Real-time process algebra (RTPA) is a denotational mathematical structure and a system modeling methodology for describing the architectures and behaviors of real-time and nonreal-time software systems (Wang, 2002, 2003, 2006a, 2006b, 2007a, 2008a-c). RTPA provides a coherent notation system and a rigorous mathematical structure for modeling software and intelligent systems. RTPA can be used to describe both logical and physical models of systems, where logic views of the architecture of a software system and its operational platform can be described using the same set of notations. When the system architecture is formally modelled, the static and dynamic behaviors that perform on the system architectural model, can be specified by a three-level refinement scheme at the system, class, and object levels in a top-down approach. Although CSP (Hoare, 1978, 1985), the timed CSP (Boucher & Gerth, 1987; Fecher, 2001; Nicollin & Sifakis, 1991), and other process algebra (Baeten & Bergstra, 1991; Milner, 1980, 1989) treated a computational operation as a process, RTPA distinguishes the concepts of meta processes from complex and derived processes by algebraic process operations.
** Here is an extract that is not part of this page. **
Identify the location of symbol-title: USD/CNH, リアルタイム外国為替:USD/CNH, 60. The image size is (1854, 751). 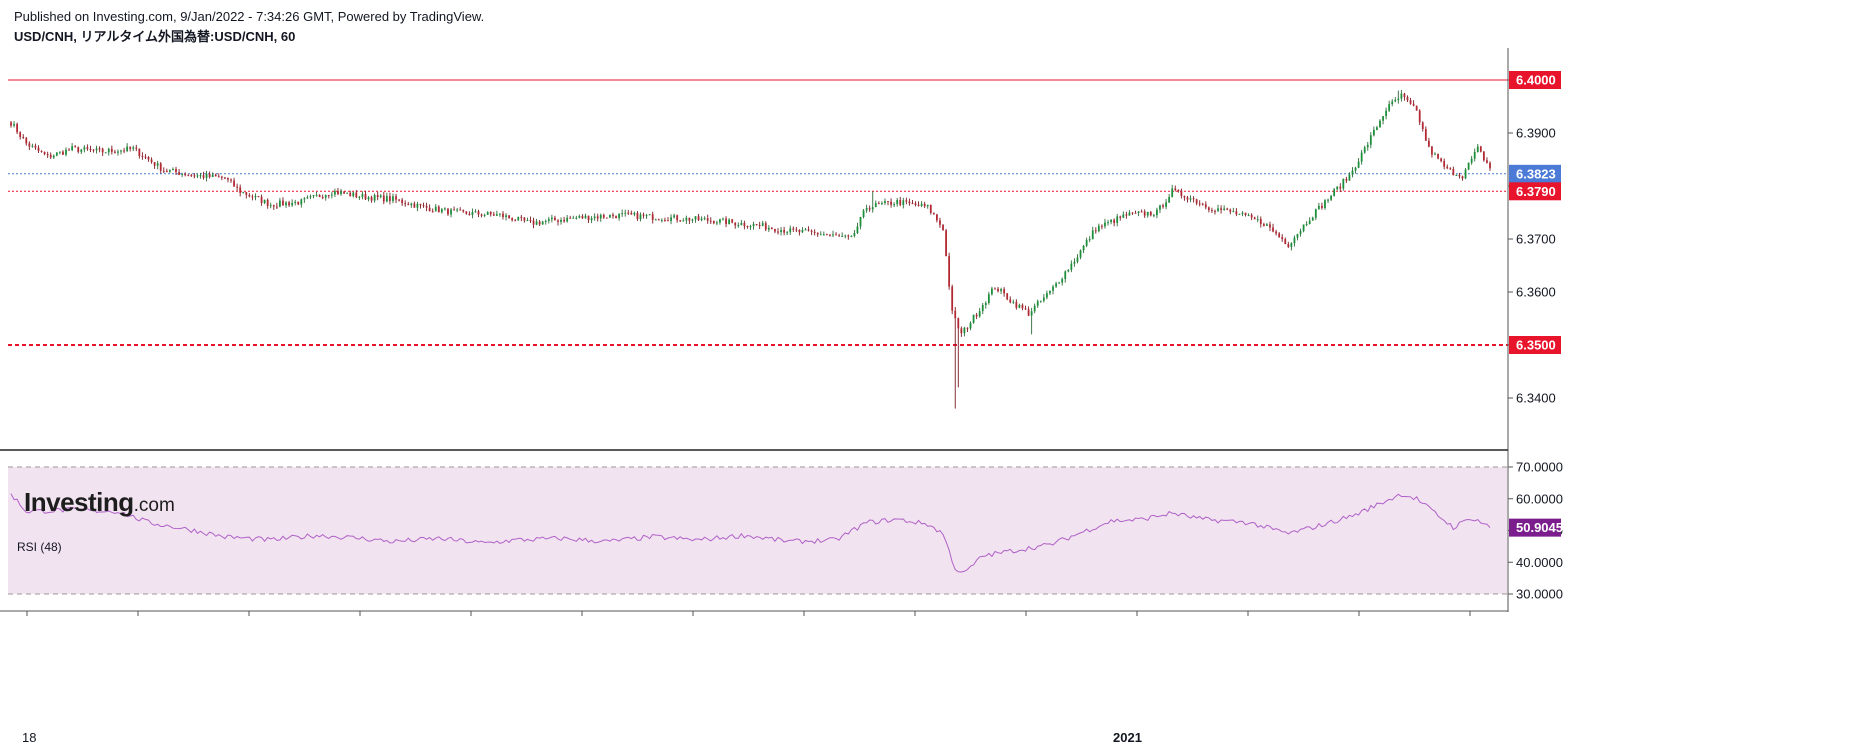
(155, 36).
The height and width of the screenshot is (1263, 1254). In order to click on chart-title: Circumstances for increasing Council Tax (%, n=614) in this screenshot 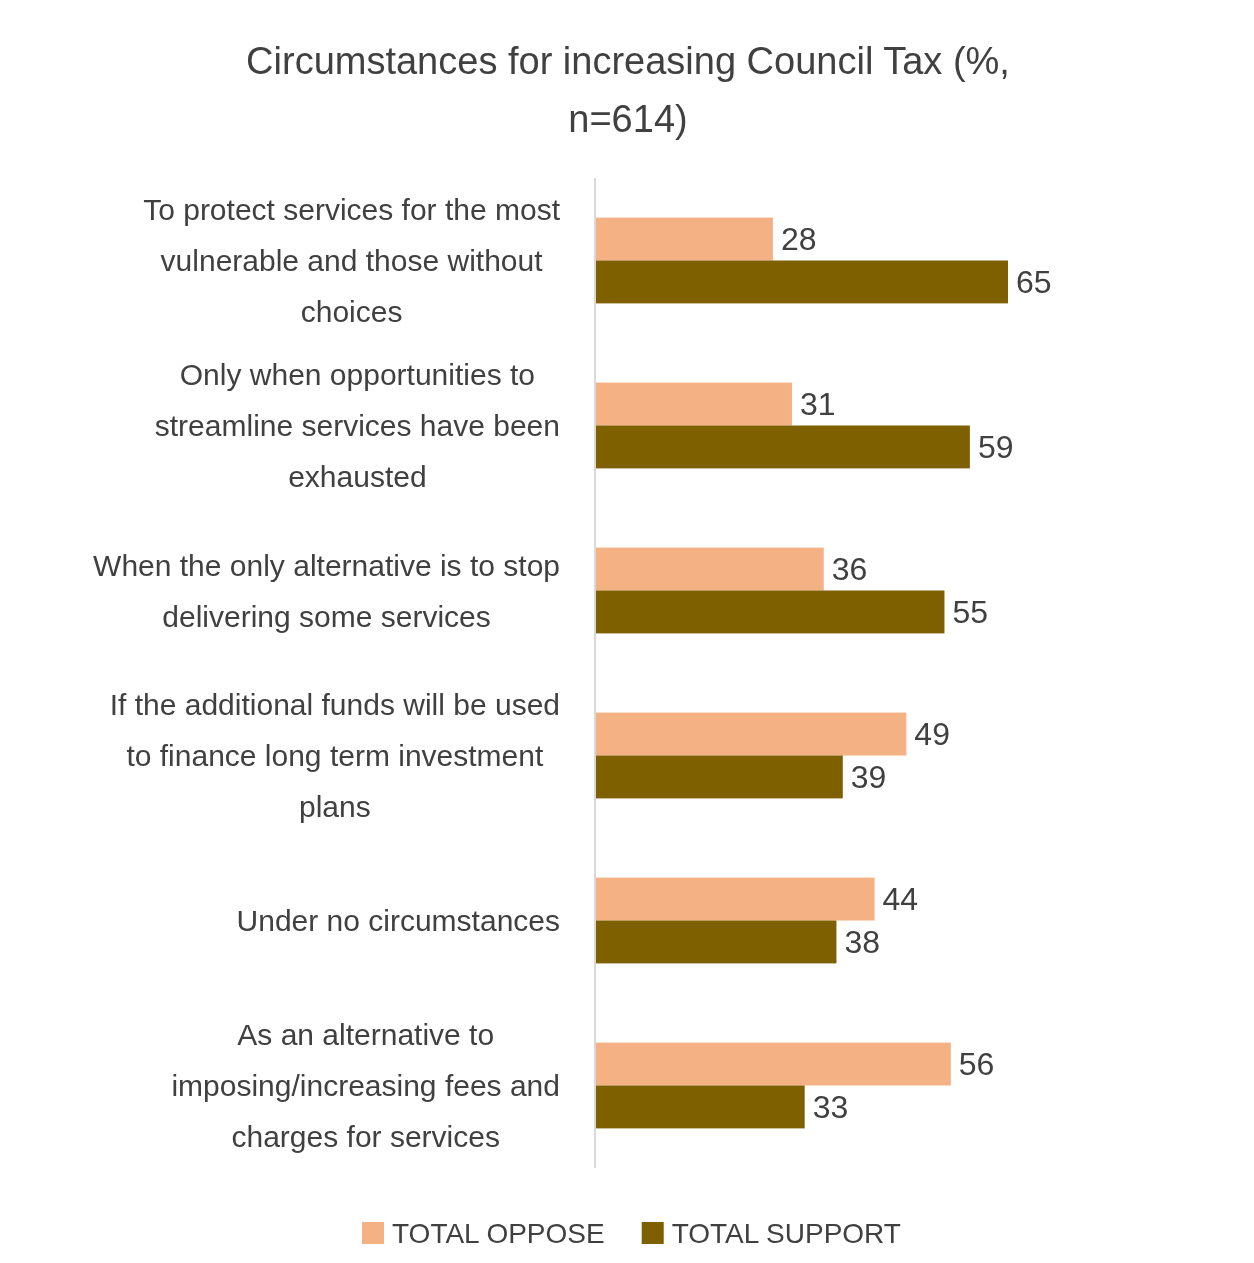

  • Definition 1: Operational semantics of a programming language or a formal notation system is the semantics perceived on a given virtual machine, known as the abstract reduction machine, that denotes the semantics of programs or formal system models by its equivalent behaviors implemented on the reduction machine.

One way to define an operational semantics for a language or formal notation system is to provide a state transition system for the language, which allows a formal analysis of the language and permits the study of relations between programs (Jones, 2003; Plotkin, 1981; Schneider, 1995). An alternative way is to describe the operations of the language on an abstract deductive machine whose operations are precisely defined (Sloneger & Barry, 1995; Winskel, 1993). In operational semantics, the reduction machine is a virtual machine that is adopted for reducing a given program to values of identifiers modeled in the machine by a finite set of permissible operations (Louden, 1993; McDermid, 1995).

This article presents a comprehensive operational semantics for RTPA on the basis of an abstract reduction machine, which defines inference rules for repetitively reducing a system model in RTPA into the computational values of identifiers and data objects. The abstract syntaxes of RTPA are introduced, and the reduction machine of RTPA is elaborated. Based on these, the operational semantics of 17 RTPA meta processes and 17 RTPA process relations are systematically developed. A comparative analysis of a set of comprehensive formal semantics for RTPA may be referred to (Wang, 2007a). The deductive semantics of RTPA is presented in Wang (2006a, 2008b). The denotational semantics of RTPA is reported in Tan and Wang (2008).